R/lower-granite-gsi-funcs.R

#' return a population drawn at random from those in a reporting unit
#' 
#' pass this a vector of reporting group names and a list of the 
#' populations in each of those, and this creates a vector of populations
#' sampled uniformly from within each rg
#' @param ru.list  list whose names are reporting units and components are vectors of population names
#' @param sampled_rgs a vector of reporting units (denoting the stock of each fish for example)
#' @export
get_pop_for_rg <- function(ru.list, sampled_rgs) {
  res <- rep(NA, length(sampled_rgs))
  tab <- table(sampled_rgs) # count up the occurrences
  tab <- tab[tab>0] # only keep the non-zero ones
  pops_list <- lapply(names(tab), function(x) {
    if(is.null(ru.list[[x]])) stop(paste("Big problems my friend.", x, "is not a valid reporting unit."))
    sample(ru.list[[x]], tab[x], replace=T)
    })
  names(pops_list) <- names(tab)
  for(i in names(tab)) {
    res[sampled_rgs==i] <- pops_list[[i]]
  }
  res
}



#' modify the Sim.List so that Prop are gsi assignments
#' 
#' @export
gsi_ize_the_Sim.List <- function(Sim.List, ru.list, GSISIM, BLFILE, Originnames, BL.pops) {
  
  # simulate a population of origin for each fish.  If doing stock-sex of stock-age with the ".."
  # column naming convention, then x$Prop$Groop will have stock-sex or stock-age, but we want
  # just plain stock for this section.
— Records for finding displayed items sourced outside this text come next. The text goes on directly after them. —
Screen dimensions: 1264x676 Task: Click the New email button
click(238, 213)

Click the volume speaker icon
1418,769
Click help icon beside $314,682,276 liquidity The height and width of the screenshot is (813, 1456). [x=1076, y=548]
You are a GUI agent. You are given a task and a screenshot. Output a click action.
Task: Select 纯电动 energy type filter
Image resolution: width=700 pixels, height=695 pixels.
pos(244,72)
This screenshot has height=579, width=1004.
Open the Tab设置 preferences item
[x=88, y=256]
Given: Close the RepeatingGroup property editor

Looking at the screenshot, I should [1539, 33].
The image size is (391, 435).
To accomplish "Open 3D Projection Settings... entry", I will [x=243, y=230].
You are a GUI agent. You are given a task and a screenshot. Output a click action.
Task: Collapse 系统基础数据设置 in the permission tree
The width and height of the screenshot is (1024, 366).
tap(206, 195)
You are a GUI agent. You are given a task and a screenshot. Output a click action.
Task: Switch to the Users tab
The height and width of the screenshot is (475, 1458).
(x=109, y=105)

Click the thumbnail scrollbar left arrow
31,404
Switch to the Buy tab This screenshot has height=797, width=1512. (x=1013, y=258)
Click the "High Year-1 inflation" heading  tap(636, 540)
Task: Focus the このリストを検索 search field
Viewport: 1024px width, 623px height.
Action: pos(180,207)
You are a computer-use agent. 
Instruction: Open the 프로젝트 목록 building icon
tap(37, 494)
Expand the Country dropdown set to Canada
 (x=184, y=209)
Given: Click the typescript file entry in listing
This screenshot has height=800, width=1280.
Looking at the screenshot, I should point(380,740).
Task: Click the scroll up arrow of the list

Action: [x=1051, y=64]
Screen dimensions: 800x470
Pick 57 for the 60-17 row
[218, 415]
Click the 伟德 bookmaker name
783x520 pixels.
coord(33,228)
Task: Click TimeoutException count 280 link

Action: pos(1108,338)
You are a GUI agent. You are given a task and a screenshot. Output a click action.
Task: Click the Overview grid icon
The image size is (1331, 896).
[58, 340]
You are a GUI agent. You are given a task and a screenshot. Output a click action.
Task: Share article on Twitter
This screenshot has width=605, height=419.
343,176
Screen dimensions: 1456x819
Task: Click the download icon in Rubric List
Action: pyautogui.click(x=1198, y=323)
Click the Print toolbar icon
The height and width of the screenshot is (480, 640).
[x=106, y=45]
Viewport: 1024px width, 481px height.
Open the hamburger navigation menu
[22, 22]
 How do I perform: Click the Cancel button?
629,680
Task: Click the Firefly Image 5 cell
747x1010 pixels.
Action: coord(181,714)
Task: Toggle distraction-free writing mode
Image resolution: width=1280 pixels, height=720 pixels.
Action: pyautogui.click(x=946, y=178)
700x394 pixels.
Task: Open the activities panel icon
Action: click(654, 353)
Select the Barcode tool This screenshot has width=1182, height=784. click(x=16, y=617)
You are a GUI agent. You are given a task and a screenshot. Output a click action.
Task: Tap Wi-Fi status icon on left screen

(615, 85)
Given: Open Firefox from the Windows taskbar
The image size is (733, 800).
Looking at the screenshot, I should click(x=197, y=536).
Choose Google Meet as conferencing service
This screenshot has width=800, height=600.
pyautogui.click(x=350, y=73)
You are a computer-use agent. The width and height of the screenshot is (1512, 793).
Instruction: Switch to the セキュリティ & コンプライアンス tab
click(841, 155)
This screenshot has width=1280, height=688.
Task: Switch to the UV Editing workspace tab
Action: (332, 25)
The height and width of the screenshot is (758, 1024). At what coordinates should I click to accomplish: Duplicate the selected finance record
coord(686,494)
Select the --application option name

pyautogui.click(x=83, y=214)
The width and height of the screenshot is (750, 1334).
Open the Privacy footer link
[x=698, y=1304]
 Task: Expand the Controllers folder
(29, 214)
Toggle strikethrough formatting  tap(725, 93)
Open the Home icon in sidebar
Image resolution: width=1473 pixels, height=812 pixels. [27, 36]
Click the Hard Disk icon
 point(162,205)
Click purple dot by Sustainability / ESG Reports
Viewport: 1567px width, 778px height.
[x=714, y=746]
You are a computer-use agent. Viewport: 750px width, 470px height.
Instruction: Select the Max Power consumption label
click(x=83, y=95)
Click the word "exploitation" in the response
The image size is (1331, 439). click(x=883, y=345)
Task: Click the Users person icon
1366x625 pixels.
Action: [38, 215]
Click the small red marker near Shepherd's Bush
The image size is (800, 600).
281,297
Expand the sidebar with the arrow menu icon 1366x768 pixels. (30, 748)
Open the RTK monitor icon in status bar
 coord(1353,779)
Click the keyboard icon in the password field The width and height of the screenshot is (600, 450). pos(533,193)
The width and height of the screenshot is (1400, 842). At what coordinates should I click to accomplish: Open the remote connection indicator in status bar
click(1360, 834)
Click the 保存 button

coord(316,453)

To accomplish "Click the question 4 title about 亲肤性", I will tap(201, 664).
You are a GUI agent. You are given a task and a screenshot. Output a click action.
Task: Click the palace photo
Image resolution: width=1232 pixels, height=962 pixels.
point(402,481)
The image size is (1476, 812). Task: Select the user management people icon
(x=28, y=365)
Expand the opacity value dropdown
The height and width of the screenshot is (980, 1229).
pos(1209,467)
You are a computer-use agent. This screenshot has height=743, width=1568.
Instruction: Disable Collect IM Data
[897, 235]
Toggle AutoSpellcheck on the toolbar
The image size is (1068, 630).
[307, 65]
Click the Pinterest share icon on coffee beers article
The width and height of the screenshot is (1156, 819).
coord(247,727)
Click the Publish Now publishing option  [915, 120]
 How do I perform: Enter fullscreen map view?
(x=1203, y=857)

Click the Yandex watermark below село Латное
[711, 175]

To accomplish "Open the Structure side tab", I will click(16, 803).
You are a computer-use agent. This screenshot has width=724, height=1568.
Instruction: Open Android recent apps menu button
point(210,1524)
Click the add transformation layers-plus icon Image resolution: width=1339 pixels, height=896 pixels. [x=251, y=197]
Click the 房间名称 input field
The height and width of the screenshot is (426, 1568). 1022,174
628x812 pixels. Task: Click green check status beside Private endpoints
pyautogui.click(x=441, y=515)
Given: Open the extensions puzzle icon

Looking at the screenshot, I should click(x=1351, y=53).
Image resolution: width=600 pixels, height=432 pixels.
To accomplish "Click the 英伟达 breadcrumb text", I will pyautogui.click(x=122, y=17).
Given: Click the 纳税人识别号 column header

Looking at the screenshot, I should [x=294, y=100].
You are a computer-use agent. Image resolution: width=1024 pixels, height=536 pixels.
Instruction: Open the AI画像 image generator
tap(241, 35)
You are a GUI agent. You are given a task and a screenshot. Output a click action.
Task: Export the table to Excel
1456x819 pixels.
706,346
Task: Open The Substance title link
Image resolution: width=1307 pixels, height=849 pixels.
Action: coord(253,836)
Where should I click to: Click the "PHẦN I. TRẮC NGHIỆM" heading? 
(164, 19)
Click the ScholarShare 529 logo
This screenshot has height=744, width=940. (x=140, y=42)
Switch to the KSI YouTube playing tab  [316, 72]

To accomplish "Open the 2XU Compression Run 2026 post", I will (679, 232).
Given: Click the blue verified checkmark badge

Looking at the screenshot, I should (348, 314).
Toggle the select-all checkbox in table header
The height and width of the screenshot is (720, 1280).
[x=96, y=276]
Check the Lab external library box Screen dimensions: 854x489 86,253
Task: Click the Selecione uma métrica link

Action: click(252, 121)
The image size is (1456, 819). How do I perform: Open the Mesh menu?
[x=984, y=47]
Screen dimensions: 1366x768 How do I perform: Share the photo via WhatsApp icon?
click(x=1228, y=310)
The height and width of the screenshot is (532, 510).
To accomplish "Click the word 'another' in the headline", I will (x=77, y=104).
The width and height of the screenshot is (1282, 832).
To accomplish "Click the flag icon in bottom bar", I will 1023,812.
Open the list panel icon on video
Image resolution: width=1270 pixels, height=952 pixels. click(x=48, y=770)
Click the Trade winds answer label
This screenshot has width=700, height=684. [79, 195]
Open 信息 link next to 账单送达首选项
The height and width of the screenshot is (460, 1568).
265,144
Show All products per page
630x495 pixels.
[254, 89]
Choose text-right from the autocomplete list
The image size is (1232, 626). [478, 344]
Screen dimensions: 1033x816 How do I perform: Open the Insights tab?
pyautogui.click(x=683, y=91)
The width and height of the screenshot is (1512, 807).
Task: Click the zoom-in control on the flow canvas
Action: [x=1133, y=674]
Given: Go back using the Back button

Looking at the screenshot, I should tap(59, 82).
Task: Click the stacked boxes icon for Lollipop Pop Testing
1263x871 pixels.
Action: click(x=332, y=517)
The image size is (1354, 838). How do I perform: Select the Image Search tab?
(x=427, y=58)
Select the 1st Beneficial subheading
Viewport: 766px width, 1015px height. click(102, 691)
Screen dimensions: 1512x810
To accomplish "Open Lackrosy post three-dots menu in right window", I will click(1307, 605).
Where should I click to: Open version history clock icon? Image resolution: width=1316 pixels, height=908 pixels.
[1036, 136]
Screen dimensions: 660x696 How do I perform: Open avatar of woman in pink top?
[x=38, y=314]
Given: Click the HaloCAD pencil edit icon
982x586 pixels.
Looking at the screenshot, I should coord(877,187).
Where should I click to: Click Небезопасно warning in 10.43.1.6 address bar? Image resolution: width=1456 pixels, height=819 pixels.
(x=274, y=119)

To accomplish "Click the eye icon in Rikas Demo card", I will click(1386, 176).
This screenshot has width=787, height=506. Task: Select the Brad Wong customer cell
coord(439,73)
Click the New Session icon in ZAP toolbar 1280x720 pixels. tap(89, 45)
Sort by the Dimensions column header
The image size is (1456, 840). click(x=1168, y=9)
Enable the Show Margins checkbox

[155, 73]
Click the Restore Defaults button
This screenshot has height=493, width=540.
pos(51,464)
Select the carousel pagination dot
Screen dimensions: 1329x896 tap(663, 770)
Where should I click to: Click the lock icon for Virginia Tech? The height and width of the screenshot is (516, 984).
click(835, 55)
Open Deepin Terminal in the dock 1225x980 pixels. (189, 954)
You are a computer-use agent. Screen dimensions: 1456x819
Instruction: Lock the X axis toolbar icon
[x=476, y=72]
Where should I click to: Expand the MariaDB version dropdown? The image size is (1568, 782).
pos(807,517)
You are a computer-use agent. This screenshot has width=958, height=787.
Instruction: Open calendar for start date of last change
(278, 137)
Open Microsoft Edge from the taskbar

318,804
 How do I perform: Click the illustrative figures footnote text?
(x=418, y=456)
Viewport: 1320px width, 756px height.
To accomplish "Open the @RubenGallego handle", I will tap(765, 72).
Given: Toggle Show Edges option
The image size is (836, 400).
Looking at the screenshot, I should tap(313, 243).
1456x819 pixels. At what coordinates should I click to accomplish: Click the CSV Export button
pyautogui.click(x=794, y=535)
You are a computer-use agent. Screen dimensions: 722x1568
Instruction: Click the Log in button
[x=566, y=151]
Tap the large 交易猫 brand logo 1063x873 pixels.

Ultimately we will want to tweeze it off like this:
  # sub("\\.\\..*", "", x$Prop$Groop)
  # but I am going to commit my other stuff first.
  prop_with_pops <- lapply(Sim.List, function(x) cbind(x$Prop, gsi_pop = get_pop_for_rg(ru.list, sub("\\.\\..*", "", x$Prop$Groop))))  
  
  # now split each component of that on Stratum, and name the result rows of each data from 1:nrow
  # and then order it by the population of origin that will be chosen for each fish, where the ordering
  # of those pops is as they appear in the baseline file, which is BL.pops.  We have to order them like
  # this so that they will line up with the output from gsi_sim.  We use the rownames to re-order them
  # back into the order they were in in Sim.List.
  pwp_split_on_stratum <- lapply(prop_with_pops, function(x) {
                             y<-split(x, x$Stratum); lapply(y, function(z) {rownames(z)<-1:nrow(z); z[order(factor(z$gsi_pop, levels=BL.pops)), ]})
                           })
  
  # now we need to count up the number of fish from each population in there, and we want to include 0's for
  # populations that have no 0's and we want to put those in the order in which they appear in the baseline file
  # and we want to name them X_Y where X is the simulation number and Y is the stratum
  
  # first, get a list of matrices with stratum as the rowname and pop as the column
  tmp <- lapply(pwp_split_on_stratum, function(x) t(sapply(x, function(y) table(factor(y$gsi_pop, levels=BL.pops)))))
  
  # then add the simulation number to each rowname so it is like "X_Y",
  tmp2 <- lapply(1:length(tmp), function(x) {z<-tmp[[x]]; rownames(z) <- paste(x, rownames(z), sep="_"); z})
  
  # then rbind those
  gsi_sim_nums <- do.call(rbind, tmp2)
  
  # and now we can write gsi_sim multi-fix-mix commands from those
  unlink("gsi_multi_fix_calls.txt")  # start by removing the comman file if it is there already
  for(i in 1:nrow(gsi_sim_nums)) {
    cat("--multi-fix-mix", rownames(gsi_sim_nums)[i], as.integer(gsi_sim_nums[i, ]), "\n", file="gsi_multi_fix_calls.txt", append=T)
  }
  
  # now compile up the text for the arguments for the gsi_sim call:
  gsi.args <- c("-b", quoteProtect(BLFILE), "--command-file gsi_multi_fix_calls.txt") 
  
  # and then make a system call to gsi_sim and capture the standard output
  # note that if we wanted to condense on the fly in unix we could pipe it through this:
  # awk '/^MULTI_FIX_MIX_MIXFISH_NAMES_HEADER:/ && got_it==0 {print; got_it=1; fields=NF} /^MULTI_FIX_MIX_MIXED_FISH_INDIVS:/ {for(i=1;i<=fields;i++) printf("%s ", $i); printf("\n")}'
  # but for the PC folks, we will just do all this in R.  It is a little slower but not too bad
  suppressWarnings(gsi.big.out <- system2(GSISIM, args=gsi.args, stdout=T))  # suppressing warnings about chopping long lines. See notes.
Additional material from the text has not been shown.